The plot has its own issues. The movie centred around Jean Grey (Sophie Turner) struggling through what was essentially being a superhero with post-traumatic stress panic attacks, through which no one leaves her alone for five minutes. She ingests a solar flare (?) and at the end she turns into fireworks to kill the head alien and avoid killing her friends. But no one knew the aliens were aliens? ¯_(?)_/¯
Throughout the entire film none of the characters seem to have any idea who the bad guys were, let alone what their motivations were or why they should be fighting them. Professor Xavier even at one point refers to a baddie as “that woman or whatever she is.” Turns out they were some very clichéd, shape shifting, super-intelligent aliens who wanted to take the power that Jean Grey (a.k.a. Phoenix) had acquired to restart their own race on earth (after they wiped out all of the life currently on earth, of course). Stock standard alien motivation you got there.

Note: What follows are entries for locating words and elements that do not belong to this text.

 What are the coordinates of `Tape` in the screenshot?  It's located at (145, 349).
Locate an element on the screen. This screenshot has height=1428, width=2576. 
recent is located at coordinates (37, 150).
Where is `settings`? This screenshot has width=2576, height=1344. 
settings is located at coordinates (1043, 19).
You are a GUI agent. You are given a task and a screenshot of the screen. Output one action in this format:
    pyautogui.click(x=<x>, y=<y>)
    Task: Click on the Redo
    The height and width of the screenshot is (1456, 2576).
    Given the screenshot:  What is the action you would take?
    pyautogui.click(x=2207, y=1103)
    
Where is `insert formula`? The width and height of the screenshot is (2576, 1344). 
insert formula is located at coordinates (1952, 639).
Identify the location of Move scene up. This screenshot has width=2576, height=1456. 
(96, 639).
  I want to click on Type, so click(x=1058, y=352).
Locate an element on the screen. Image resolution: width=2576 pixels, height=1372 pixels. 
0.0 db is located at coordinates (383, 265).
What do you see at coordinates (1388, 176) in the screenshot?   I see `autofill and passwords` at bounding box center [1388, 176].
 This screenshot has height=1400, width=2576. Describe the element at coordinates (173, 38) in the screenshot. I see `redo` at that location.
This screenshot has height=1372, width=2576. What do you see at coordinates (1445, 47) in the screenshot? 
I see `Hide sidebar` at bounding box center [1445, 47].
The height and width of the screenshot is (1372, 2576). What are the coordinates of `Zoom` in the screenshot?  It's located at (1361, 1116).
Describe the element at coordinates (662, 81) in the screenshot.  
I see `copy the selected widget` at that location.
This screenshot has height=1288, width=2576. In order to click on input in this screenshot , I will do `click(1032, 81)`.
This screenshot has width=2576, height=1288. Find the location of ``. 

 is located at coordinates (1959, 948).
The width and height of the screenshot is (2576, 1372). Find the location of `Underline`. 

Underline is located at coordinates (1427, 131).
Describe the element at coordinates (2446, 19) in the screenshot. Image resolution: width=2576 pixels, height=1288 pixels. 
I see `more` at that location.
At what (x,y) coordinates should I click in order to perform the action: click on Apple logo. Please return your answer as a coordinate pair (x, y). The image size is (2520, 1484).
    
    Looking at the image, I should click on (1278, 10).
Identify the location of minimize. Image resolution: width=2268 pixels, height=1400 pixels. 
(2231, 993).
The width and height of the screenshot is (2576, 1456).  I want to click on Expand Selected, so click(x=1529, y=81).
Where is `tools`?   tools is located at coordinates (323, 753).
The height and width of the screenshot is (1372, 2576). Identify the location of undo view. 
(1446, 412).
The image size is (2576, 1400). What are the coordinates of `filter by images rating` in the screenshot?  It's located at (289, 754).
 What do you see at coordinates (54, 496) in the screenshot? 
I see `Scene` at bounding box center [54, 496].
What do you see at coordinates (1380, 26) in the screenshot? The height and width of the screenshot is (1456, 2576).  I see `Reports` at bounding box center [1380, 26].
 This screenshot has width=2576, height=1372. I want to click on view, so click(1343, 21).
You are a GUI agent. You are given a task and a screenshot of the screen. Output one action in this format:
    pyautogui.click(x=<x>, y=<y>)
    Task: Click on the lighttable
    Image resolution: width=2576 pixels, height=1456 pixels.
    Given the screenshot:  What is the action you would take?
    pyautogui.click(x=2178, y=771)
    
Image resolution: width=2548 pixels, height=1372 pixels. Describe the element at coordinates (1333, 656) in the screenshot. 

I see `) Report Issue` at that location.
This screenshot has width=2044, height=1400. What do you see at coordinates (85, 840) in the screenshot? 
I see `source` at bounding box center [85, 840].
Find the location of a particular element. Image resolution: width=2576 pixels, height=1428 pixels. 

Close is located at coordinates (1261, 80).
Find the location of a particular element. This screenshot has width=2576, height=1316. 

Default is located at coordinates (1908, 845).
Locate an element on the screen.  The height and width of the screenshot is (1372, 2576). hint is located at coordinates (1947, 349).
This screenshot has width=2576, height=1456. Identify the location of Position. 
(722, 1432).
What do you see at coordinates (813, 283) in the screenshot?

I could go on. In fact, I will.
- The theme seems to be choice: Jean Grey must choose her own destiny and whether she is good or evil. But people are constantly telling her what to do to the point she doesn’t actually get to make many choices at all.
- Jean Grey is so powerful they really don’t need any of the other mutants. Snooze.
- If you aren’t an avid X-Men fan, the timelines of who ages and who doesn’t are too confusing to bother thinking about.
- Isn’t painting yourself blue to look like a marginalised group who, in their universe, naturally have blue skin that they have been vilified for at one point a bit uh…. problematic?
- Sophie Turner’s accent. She’s trying and most of the time it sounds very American but the occasional slips meant I was constantly listening for hints of Sansa Stark’s accent.
- Come to think of that, Nicholas Hoult’s accent while in his human form of Beast was patchy as hell too. Come on Nicholas, you can do better than that.
- Magneto’s island hippie commune? In containers? With a Kiwi guy? ¯_(?)_/¯
- The cafe at which Magneto and Professor X met at the end of the movie was called Café les Vieux Copains or Café of Old Friends. Sorry, hold on a moment, my eyes just rolled right back into my head.
I should’ve known Dark Phoenix would’ve used every cliché in the action movie playbook at the very beginning when they stole the classic “rocket comes out of leisure equipment racket from Thunderbirds” – except in this case the rocket came out of the basketball court instead of the pool. One point for originality and one point deducted for not playing the Thunderbirds theme while the rocket emerged. And since all Jennifer Lawrence did as Mystique in this movie was talk and tell people what to do and never even used her powers, she’d make a great Lady Penelope.